*** Dataset extract Section Begins ***

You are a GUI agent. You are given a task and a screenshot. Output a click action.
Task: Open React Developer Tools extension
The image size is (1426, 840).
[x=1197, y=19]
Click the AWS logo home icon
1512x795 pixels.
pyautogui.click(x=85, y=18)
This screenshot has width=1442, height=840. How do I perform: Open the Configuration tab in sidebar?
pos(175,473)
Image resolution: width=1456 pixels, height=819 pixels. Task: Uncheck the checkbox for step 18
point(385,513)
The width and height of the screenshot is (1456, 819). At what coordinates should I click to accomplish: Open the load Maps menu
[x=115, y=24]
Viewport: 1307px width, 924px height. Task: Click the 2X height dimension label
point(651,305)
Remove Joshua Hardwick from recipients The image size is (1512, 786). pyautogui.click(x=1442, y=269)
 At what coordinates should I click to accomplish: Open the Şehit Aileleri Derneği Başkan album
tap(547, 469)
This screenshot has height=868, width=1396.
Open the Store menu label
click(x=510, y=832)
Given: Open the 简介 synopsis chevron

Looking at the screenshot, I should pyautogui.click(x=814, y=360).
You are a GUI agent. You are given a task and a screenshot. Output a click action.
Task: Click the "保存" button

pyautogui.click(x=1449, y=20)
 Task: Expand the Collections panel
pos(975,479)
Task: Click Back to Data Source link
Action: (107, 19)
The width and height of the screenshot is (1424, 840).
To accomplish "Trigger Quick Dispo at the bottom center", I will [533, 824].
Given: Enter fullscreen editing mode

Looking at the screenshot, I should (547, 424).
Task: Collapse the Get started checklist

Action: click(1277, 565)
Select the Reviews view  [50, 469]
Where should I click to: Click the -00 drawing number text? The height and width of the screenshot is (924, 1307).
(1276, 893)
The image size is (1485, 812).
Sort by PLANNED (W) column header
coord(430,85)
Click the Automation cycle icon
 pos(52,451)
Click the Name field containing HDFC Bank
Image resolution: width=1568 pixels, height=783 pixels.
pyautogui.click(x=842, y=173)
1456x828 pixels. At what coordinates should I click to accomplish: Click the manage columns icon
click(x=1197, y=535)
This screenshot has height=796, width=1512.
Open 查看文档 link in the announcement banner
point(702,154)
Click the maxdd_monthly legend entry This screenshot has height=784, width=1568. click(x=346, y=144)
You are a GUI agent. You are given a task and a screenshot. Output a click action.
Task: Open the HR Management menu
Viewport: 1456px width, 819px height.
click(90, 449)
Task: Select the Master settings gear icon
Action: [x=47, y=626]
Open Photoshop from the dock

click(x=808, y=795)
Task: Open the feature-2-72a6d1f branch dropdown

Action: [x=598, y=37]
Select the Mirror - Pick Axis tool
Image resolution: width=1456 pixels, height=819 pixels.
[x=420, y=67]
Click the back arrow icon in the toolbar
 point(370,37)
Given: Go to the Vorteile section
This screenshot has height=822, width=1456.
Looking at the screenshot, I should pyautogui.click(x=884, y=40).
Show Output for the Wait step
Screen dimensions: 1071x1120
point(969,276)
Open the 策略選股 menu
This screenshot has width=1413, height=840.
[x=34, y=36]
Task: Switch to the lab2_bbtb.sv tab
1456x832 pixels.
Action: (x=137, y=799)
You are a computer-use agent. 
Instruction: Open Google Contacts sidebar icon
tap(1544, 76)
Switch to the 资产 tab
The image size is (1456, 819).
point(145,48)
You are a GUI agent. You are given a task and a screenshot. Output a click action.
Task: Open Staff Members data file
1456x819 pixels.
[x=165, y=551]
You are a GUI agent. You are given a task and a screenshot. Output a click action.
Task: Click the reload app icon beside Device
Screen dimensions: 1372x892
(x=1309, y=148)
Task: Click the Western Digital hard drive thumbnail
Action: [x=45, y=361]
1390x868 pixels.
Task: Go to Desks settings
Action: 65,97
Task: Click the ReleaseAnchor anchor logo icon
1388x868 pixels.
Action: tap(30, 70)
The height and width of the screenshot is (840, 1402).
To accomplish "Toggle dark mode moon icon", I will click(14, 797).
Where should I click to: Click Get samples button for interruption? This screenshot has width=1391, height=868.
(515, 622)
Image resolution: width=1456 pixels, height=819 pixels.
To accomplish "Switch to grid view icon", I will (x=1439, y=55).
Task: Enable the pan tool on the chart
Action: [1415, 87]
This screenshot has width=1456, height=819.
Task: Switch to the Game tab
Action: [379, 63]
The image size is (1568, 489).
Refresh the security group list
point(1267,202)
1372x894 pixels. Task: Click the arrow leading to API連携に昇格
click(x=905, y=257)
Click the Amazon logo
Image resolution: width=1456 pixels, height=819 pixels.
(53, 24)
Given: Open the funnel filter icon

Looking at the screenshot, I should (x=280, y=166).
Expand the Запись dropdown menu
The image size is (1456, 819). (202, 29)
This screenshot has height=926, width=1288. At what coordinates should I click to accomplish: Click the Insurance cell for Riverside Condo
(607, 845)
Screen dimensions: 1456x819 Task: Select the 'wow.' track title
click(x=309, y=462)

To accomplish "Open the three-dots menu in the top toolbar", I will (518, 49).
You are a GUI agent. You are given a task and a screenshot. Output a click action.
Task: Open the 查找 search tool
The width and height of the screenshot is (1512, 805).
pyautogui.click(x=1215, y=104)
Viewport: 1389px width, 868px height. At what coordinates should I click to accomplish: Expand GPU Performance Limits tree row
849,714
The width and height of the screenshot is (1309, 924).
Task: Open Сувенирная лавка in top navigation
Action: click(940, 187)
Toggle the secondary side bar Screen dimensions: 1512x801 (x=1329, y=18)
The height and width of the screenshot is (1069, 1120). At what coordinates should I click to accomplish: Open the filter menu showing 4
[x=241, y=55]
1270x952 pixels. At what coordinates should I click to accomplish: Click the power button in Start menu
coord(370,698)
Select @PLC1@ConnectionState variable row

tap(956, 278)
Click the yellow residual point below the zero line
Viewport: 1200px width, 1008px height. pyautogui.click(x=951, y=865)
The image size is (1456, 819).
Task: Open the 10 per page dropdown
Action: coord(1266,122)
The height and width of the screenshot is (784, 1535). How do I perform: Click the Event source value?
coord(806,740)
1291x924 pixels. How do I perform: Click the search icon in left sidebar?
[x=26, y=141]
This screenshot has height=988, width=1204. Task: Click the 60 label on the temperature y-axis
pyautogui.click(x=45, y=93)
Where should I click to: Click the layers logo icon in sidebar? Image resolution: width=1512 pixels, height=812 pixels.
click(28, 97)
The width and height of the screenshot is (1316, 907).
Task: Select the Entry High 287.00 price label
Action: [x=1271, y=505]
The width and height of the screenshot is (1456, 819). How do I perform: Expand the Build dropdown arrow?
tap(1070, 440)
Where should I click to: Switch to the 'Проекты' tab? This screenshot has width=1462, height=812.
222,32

*** Dataset extract Section Ends ***

Restate the listing in full, preserving every word.

◆ Answer box:
You are a GUI agent. You are given a task and a screenshot. Output a click action.
Task: Open React Developer Tools extension
The image size is (1426, 840).
[x=1197, y=19]
Click the AWS logo home icon
1512x795 pixels.
pyautogui.click(x=85, y=18)
This screenshot has width=1442, height=840. How do I perform: Open the Configuration tab in sidebar?
pos(175,473)
Image resolution: width=1456 pixels, height=819 pixels. Task: Uncheck the checkbox for step 18
point(385,513)
The width and height of the screenshot is (1456, 819). At what coordinates should I click to accomplish: Open the load Maps menu
[x=115, y=24]
Viewport: 1307px width, 924px height. Task: Click the 2X height dimension label
point(651,305)
Remove Joshua Hardwick from recipients The image size is (1512, 786). pyautogui.click(x=1442, y=269)
 At what coordinates should I click to accomplish: Open the Şehit Aileleri Derneği Başkan album
tap(547, 469)
This screenshot has height=868, width=1396.
Open the Store menu label
click(x=510, y=832)
Given: Open the 简介 synopsis chevron

Looking at the screenshot, I should pyautogui.click(x=814, y=360).
You are a GUI agent. You are given a task and a screenshot. Output a click action.
Task: Click the "保存" button

pyautogui.click(x=1449, y=20)
 Task: Expand the Collections panel
pos(975,479)
Task: Click Back to Data Source link
Action: (107, 19)
The width and height of the screenshot is (1424, 840).
To accomplish "Trigger Quick Dispo at the bottom center", I will [533, 824].
Given: Enter fullscreen editing mode

Looking at the screenshot, I should (547, 424).
Task: Collapse the Get started checklist

Action: click(1277, 565)
Select the Reviews view  [50, 469]
Where should I click to: Click the -00 drawing number text? The height and width of the screenshot is (924, 1307).
(1276, 893)
The image size is (1485, 812).
Sort by PLANNED (W) column header
coord(430,85)
Click the Automation cycle icon
 pos(52,451)
Click the Name field containing HDFC Bank
Image resolution: width=1568 pixels, height=783 pixels.
pyautogui.click(x=842, y=173)
1456x828 pixels. At what coordinates should I click to accomplish: Click the manage columns icon
click(x=1197, y=535)
This screenshot has height=796, width=1512.
Open 查看文档 link in the announcement banner
point(702,154)
Click the maxdd_monthly legend entry This screenshot has height=784, width=1568. click(x=346, y=144)
You are a GUI agent. You are given a task and a screenshot. Output a click action.
Task: Open the HR Management menu
Viewport: 1456px width, 819px height.
click(90, 449)
Task: Select the Master settings gear icon
Action: [x=47, y=626]
Open Photoshop from the dock

click(x=808, y=795)
Task: Open the feature-2-72a6d1f branch dropdown

Action: [x=598, y=37]
Select the Mirror - Pick Axis tool
Image resolution: width=1456 pixels, height=819 pixels.
[x=420, y=67]
Click the back arrow icon in the toolbar
 point(370,37)
Given: Go to the Vorteile section
This screenshot has height=822, width=1456.
Looking at the screenshot, I should pyautogui.click(x=884, y=40).
Show Output for the Wait step
Screen dimensions: 1071x1120
point(969,276)
Open the 策略選股 menu
This screenshot has width=1413, height=840.
[x=34, y=36]
Task: Switch to the lab2_bbtb.sv tab
1456x832 pixels.
Action: (x=137, y=799)
You are a computer-use agent. 
Instruction: Open Google Contacts sidebar icon
tap(1544, 76)
Switch to the 资产 tab
The image size is (1456, 819).
point(145,48)
You are a GUI agent. You are given a task and a screenshot. Output a click action.
Task: Open Staff Members data file
1456x819 pixels.
[x=165, y=551]
You are a GUI agent. You are given a task and a screenshot. Output a click action.
Task: Click the reload app icon beside Device
Screen dimensions: 1372x892
(x=1309, y=148)
Task: Click the Western Digital hard drive thumbnail
Action: [x=45, y=361]
1390x868 pixels.
Task: Go to Desks settings
Action: 65,97
Task: Click the ReleaseAnchor anchor logo icon
1388x868 pixels.
Action: tap(30, 70)
The height and width of the screenshot is (840, 1402).
To accomplish "Toggle dark mode moon icon", I will click(14, 797).
Where should I click to: Click Get samples button for interruption? This screenshot has width=1391, height=868.
(515, 622)
Image resolution: width=1456 pixels, height=819 pixels.
To accomplish "Switch to grid view icon", I will (x=1439, y=55).
Task: Enable the pan tool on the chart
Action: [1415, 87]
This screenshot has width=1456, height=819.
Task: Switch to the Game tab
Action: [379, 63]
The image size is (1568, 489).
Refresh the security group list
point(1267,202)
1372x894 pixels. Task: Click the arrow leading to API連携に昇格
click(x=905, y=257)
Click the Amazon logo
Image resolution: width=1456 pixels, height=819 pixels.
(53, 24)
Given: Open the funnel filter icon

Looking at the screenshot, I should (x=280, y=166).
Expand the Запись dropdown menu
The image size is (1456, 819). (202, 29)
This screenshot has height=926, width=1288. At what coordinates should I click to accomplish: Click the Insurance cell for Riverside Condo
(607, 845)
Screen dimensions: 1456x819 Task: Select the 'wow.' track title
click(x=309, y=462)

To accomplish "Open the three-dots menu in the top toolbar", I will (518, 49).
You are a GUI agent. You are given a task and a screenshot. Output a click action.
Task: Open the 查找 search tool
The width and height of the screenshot is (1512, 805).
pyautogui.click(x=1215, y=104)
Viewport: 1389px width, 868px height. At what coordinates should I click to accomplish: Expand GPU Performance Limits tree row
849,714
The width and height of the screenshot is (1309, 924).
Task: Open Сувенирная лавка in top navigation
Action: click(940, 187)
Toggle the secondary side bar Screen dimensions: 1512x801 (x=1329, y=18)
The height and width of the screenshot is (1069, 1120). At what coordinates should I click to accomplish: Open the filter menu showing 4
[x=241, y=55]
1270x952 pixels. At what coordinates should I click to accomplish: Click the power button in Start menu
coord(370,698)
Select @PLC1@ConnectionState variable row

tap(956, 278)
Click the yellow residual point below the zero line
Viewport: 1200px width, 1008px height. pyautogui.click(x=951, y=865)
The image size is (1456, 819).
Task: Open the 10 per page dropdown
Action: coord(1266,122)
The height and width of the screenshot is (784, 1535). How do I perform: Click the Event source value?
coord(806,740)
1291x924 pixels. How do I perform: Click the search icon in left sidebar?
[x=26, y=141]
This screenshot has height=988, width=1204. Task: Click the 60 label on the temperature y-axis
pyautogui.click(x=45, y=93)
Where should I click to: Click the layers logo icon in sidebar? Image resolution: width=1512 pixels, height=812 pixels.
click(28, 97)
The width and height of the screenshot is (1316, 907).
Task: Select the Entry High 287.00 price label
Action: [x=1271, y=505]
The width and height of the screenshot is (1456, 819). How do I perform: Expand the Build dropdown arrow?
tap(1070, 440)
Where should I click to: Switch to the 'Проекты' tab? This screenshot has width=1462, height=812.
222,32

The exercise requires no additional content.